[EXERCISE DESCRIPTION]
Starting from the beginning of the entries and stopping after the line that contains "pos(61,366)", rewrite those lines as a numbered list, omitting any blank lines.

[MATERIAL PROVIDED]
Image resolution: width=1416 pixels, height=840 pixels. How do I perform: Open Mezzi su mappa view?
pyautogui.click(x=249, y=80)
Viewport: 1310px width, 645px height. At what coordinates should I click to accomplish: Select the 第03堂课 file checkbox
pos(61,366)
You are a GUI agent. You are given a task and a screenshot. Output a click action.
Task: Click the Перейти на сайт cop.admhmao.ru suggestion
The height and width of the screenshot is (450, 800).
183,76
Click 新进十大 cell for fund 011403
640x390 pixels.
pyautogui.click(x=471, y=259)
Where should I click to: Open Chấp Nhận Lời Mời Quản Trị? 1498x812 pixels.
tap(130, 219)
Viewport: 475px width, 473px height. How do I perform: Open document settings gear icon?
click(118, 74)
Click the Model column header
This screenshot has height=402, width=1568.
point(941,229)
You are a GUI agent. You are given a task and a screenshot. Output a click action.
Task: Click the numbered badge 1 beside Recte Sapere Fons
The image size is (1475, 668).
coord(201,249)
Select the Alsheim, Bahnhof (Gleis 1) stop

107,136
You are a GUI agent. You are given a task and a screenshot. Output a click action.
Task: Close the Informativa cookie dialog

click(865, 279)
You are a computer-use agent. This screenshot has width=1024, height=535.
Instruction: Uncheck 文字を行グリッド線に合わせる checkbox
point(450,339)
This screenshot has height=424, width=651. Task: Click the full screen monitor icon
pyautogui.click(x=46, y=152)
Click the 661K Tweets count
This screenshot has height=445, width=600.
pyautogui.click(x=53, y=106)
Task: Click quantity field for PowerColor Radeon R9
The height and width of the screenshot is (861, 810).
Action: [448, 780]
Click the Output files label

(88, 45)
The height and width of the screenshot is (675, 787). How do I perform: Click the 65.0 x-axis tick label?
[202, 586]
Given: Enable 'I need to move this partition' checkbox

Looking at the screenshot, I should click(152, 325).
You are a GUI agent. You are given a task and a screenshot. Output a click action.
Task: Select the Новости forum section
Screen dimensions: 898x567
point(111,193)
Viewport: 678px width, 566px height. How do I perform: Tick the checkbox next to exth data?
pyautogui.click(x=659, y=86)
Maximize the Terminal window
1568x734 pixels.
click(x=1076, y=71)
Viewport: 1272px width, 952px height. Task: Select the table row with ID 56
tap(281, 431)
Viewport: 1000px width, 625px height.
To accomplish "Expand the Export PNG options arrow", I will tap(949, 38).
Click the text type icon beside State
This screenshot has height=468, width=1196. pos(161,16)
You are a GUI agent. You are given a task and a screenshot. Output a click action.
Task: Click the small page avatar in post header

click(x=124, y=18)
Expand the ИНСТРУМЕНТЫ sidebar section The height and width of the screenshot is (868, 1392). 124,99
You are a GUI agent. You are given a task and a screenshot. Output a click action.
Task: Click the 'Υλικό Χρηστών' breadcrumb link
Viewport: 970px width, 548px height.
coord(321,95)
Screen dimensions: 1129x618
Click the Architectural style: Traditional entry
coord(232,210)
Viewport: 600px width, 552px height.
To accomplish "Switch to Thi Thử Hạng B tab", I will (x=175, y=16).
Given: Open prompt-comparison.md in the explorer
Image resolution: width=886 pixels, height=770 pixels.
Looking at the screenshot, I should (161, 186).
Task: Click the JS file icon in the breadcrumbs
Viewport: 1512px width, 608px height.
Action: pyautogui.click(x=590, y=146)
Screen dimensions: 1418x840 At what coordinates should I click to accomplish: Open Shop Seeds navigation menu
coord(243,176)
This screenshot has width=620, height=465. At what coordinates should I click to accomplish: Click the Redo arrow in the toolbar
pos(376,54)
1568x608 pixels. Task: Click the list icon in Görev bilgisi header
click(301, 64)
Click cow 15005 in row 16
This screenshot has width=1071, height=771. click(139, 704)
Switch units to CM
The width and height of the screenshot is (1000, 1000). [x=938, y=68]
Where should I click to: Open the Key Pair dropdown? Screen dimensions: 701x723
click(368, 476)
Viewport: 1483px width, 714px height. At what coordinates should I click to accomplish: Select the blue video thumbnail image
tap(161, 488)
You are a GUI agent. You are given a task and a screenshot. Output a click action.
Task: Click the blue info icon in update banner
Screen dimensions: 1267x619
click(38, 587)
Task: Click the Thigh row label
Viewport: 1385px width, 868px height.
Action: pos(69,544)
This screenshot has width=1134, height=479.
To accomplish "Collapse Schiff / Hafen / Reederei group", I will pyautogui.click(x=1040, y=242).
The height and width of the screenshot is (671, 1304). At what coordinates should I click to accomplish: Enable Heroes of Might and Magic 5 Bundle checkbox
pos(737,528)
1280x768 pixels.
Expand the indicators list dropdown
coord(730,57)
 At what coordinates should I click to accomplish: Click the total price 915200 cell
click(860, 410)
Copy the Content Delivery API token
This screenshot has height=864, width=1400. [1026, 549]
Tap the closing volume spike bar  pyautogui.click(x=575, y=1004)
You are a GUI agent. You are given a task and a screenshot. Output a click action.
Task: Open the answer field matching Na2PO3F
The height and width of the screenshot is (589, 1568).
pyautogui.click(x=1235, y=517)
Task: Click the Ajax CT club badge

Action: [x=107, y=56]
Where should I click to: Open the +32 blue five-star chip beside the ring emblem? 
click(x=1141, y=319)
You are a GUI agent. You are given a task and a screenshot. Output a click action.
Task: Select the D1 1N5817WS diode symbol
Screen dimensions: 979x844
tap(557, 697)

[ANSWER FOR THE TASK]
1. Image resolution: width=1416 pixels, height=840 pixels. How do I perform: Open Mezzi su mappa view?
2. pyautogui.click(x=249, y=80)
3. Viewport: 1310px width, 645px height. At what coordinates should I click to accomplish: Select the 第03堂课 file checkbox
4. pos(61,366)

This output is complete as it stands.